Squid4 '%<la' empty sometimes

classic Classic list List threaded Threaded
7 messages Options
Reply | Threaded
Open this post in threaded view
|

Squid4 '%<la' empty sometimes

Peter Viskup
On Linux Virtual Server balanced cluster the %<la is empty when Squid
errors ERR_ACCESS_DENIED or TCP_MEM_HIT are logged.

This is causing issue when processing logs on remote machine (e.g.
ELK). The "proxy node" cannot be differentiated.

This string used in logformat to differentiate Squid instance and LVS node:
proxyPort=%lp proxyIP=%la proxyNode=%<la

Example:
for ERR_ACCESS_DENIED and TCP_MEM_HIT entries:
proxyPort=3128 proxyIP=10.x.y.z proxyNode=-

for ERR_DIR_LISTING entry:
proxyPort=3128 proxyIP=10.x.y.z proxyNode=10.x.y.a

How to differentiate the nodes in such cases?
Should the bug being considered?

Peter
_______________________________________________
squid-users mailing list
[hidden email]
http://lists.squid-cache.org/listinfo/squid-users
Reply | Threaded
Open this post in threaded view
|

Re: Squid4 '%<la' empty sometimes

Amos Jeffries
Administrator
On 04/04/18 21:15, Peter Viskup wrote:
> On Linux Virtual Server balanced cluster the %<la is empty when Squid
> errors ERR_ACCESS_DENIED or TCP_MEM_HIT are logged.
>
> This is causing issue when processing logs on remote machine (e.g.
> ELK). The "proxy node" cannot be differentiated.

It sounds to me like you are misinterpreting what is happening and/or
using the wrong logformat tags/codes.

The denied or HIT transactions you mention *do not* involve any upstream
server. Thus no upstream server connection. No logformat codes will log
details from a non-existing thing.

NP: the set of correct/valid values includes "-" for non-existing data
on most logformat codes, only a few use "0" for legacy reasons.


>
> This string used in logformat to differentiate Squid instance and LVS node:
> proxyPort=%lp proxyIP=%la proxyNode=%<la

All of those are displaying Squid endpoint IP:port details. They just
apply to various of the multiple different connections Squid used (or
not) for the particular HTTP transaction.

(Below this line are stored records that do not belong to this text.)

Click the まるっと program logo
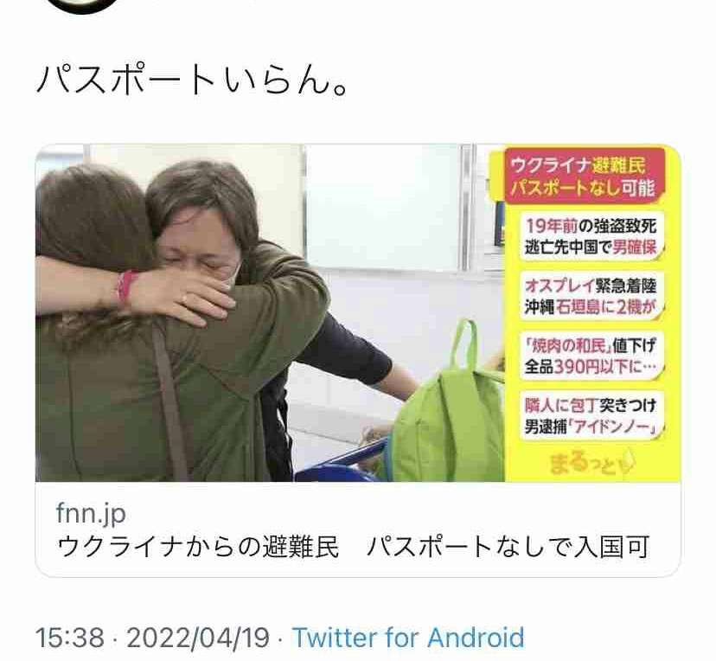This screenshot has height=661, width=716. 591,462
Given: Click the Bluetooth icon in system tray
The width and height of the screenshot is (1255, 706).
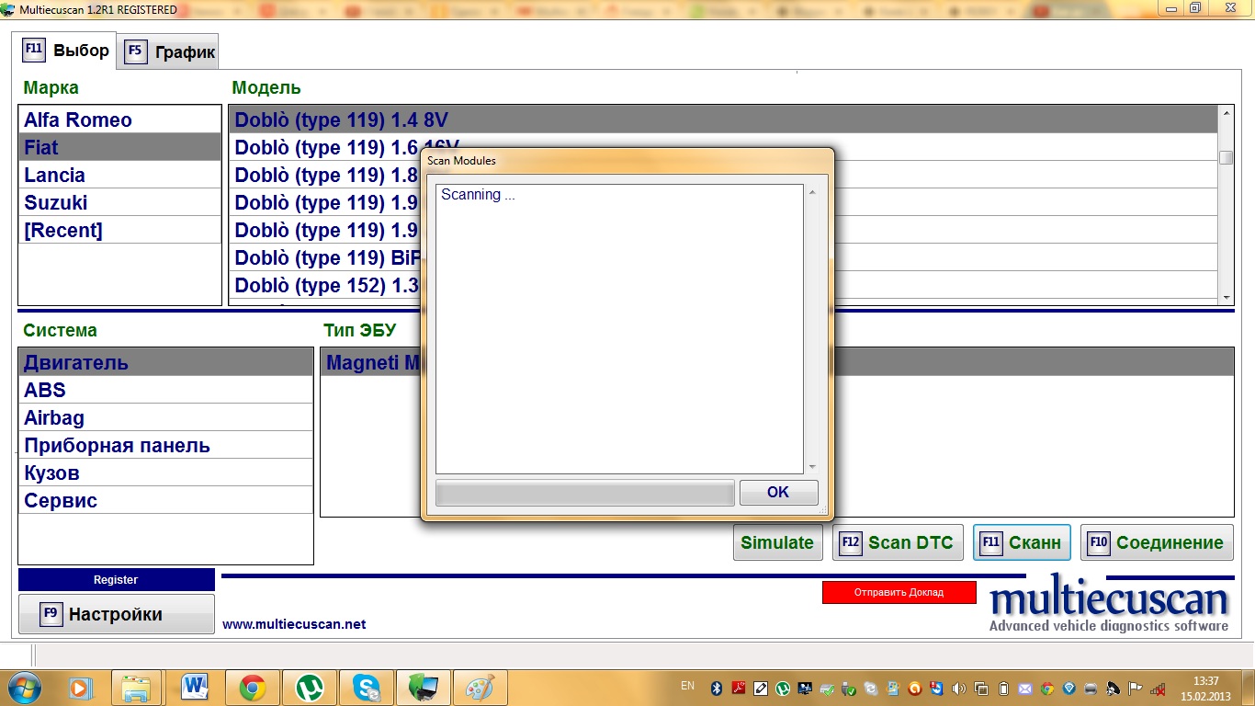Looking at the screenshot, I should click(717, 688).
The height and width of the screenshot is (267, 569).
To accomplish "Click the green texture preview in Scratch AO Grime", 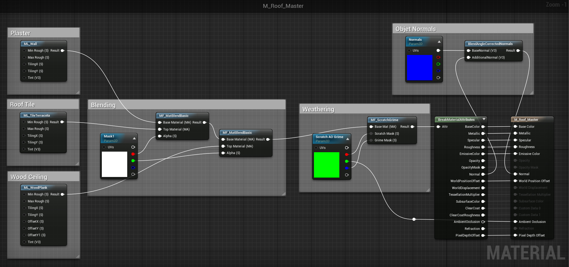I will point(326,165).
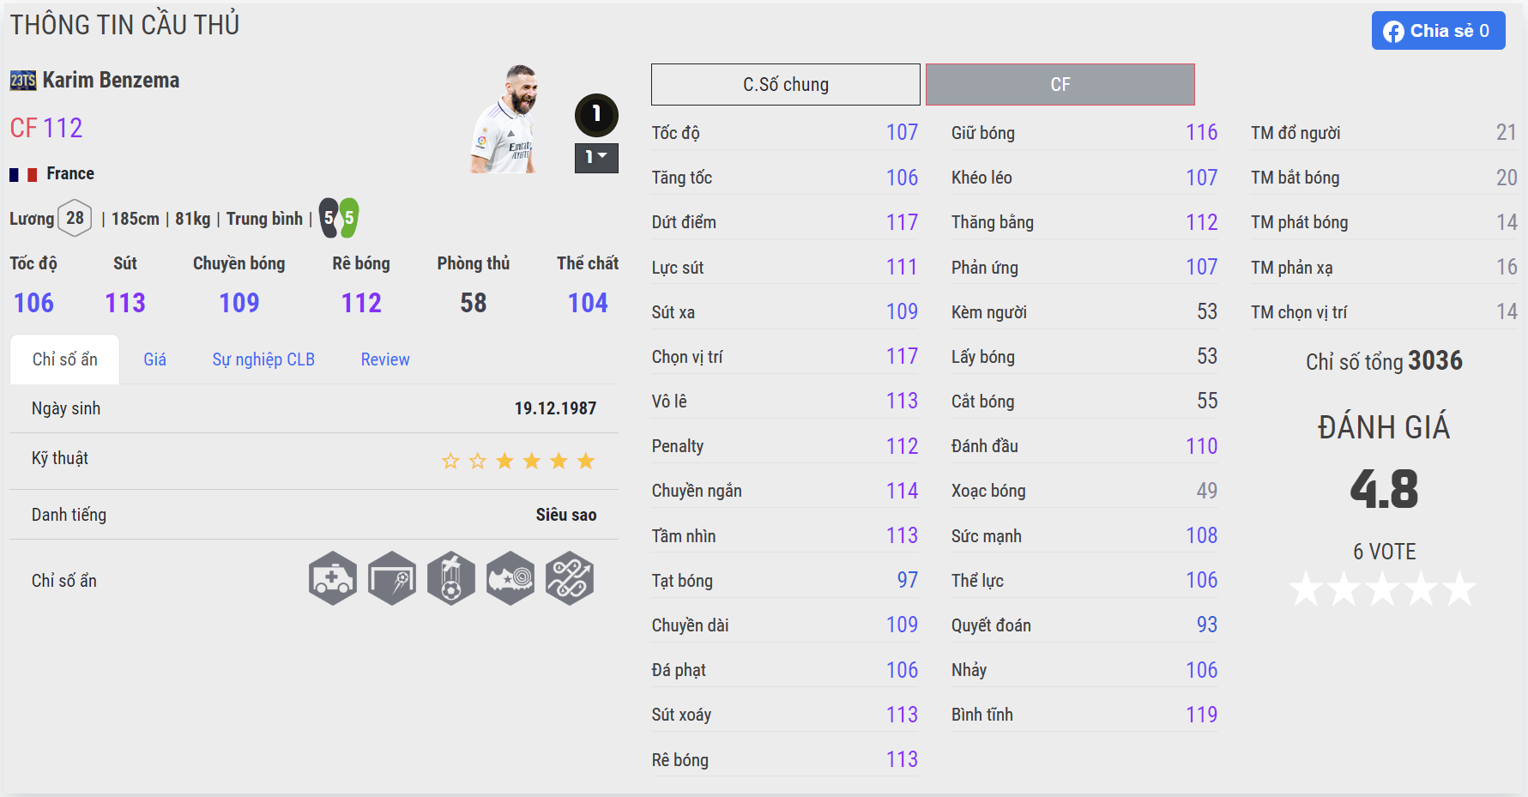This screenshot has height=797, width=1528.
Task: Switch to the Giá tab
Action: [x=154, y=359]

"Local" in the docs there means Squid end of the TCP connections.


If you want to log the LVS IP:port details you need to log the IP:port
details of the *other* end of the connection between Squid and the LVS.

The '<' and '>' respectively denote the data being from the
client<-Squid connection or Squid->server connection(s).

NP: There many be many Squid->server connections actually used in the
event of failures. Only the final one is recorded.


>
> Example:
> for ERR_ACCESS_DENIED and TCP_MEM_HIT entries:
> proxyPort=3128 proxyIP=10.x.y.z proxyNode=-
>

A client (unknown) connected to Squid 10.x.y.z:3128.
No server involvement.


> for ERR_DIR_LISTING entry:
> proxyPort=3128 proxyIP=10.x.y.z proxyNode=10.x.y.a
>

A client (unknown) connected to Squid 10.x.y.z:3128.
Squid contacted a server (unknown) from IP 10.x.y.a:(port unknown).


> How to differentiate the nodes in such cases?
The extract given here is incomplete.